_DATA SHOWN_.
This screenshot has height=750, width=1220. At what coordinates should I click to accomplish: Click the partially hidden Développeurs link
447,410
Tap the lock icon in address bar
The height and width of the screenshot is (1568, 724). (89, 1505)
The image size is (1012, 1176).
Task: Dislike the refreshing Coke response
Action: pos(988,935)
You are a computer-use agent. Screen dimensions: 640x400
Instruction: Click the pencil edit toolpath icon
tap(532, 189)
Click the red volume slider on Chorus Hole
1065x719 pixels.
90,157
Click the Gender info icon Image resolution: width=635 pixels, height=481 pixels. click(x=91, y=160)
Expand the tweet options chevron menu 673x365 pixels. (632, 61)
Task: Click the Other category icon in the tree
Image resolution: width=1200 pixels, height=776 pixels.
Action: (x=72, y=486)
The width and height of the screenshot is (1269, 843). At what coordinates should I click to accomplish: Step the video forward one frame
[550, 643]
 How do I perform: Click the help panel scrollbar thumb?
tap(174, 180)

_TASK ITEM_.
Take the entries above and return all of them exactly.

_RESPONSE_.
This screenshot has height=750, width=1220. At what coordinates should I click to accomplish: Click the partially hidden Développeurs link
447,410
Tap the lock icon in address bar
The height and width of the screenshot is (1568, 724). (89, 1505)
The image size is (1012, 1176).
Task: Dislike the refreshing Coke response
Action: pos(988,935)
You are a computer-use agent. Screen dimensions: 640x400
Instruction: Click the pencil edit toolpath icon
tap(532, 189)
Click the red volume slider on Chorus Hole
1065x719 pixels.
90,157
Click the Gender info icon Image resolution: width=635 pixels, height=481 pixels. click(x=91, y=160)
Expand the tweet options chevron menu 673x365 pixels. (632, 61)
Task: Click the Other category icon in the tree
Image resolution: width=1200 pixels, height=776 pixels.
Action: (x=72, y=486)
The width and height of the screenshot is (1269, 843). At what coordinates should I click to accomplish: Step the video forward one frame
[550, 643]
 How do I perform: Click the help panel scrollbar thumb?
tap(174, 180)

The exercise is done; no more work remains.